Requirement: Which lines of the data below hold "Accesorii"? Copy each of them.

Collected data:
•••

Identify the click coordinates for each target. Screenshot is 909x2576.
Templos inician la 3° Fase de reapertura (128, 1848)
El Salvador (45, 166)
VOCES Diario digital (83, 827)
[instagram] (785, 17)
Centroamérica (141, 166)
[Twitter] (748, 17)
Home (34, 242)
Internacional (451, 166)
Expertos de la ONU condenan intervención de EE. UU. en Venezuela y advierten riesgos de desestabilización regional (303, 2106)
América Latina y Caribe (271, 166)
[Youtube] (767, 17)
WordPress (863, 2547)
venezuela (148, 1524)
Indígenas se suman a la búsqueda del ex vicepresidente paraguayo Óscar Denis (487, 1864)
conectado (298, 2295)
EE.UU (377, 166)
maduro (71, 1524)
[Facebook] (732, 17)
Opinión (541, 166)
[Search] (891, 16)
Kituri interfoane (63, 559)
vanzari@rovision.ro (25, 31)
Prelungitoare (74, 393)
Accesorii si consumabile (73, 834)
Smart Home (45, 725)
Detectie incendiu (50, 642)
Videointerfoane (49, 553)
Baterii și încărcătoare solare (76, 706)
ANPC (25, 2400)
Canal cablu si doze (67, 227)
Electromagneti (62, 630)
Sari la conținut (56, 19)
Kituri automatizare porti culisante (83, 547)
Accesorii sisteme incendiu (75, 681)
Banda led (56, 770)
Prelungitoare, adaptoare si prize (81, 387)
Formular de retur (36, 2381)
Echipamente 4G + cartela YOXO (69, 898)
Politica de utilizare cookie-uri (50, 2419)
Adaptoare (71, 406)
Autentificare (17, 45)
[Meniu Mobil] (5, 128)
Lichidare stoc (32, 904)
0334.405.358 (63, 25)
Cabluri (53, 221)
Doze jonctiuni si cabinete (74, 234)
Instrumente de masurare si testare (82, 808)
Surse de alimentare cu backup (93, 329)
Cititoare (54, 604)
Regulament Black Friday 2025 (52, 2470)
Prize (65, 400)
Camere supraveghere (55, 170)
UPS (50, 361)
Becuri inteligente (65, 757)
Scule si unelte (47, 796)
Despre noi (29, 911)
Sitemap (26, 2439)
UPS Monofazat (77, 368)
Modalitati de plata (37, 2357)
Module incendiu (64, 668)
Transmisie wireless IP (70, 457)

•••

Your solution:
Accesorii si consumabile (73, 834)
Accesorii sisteme incendiu (75, 681)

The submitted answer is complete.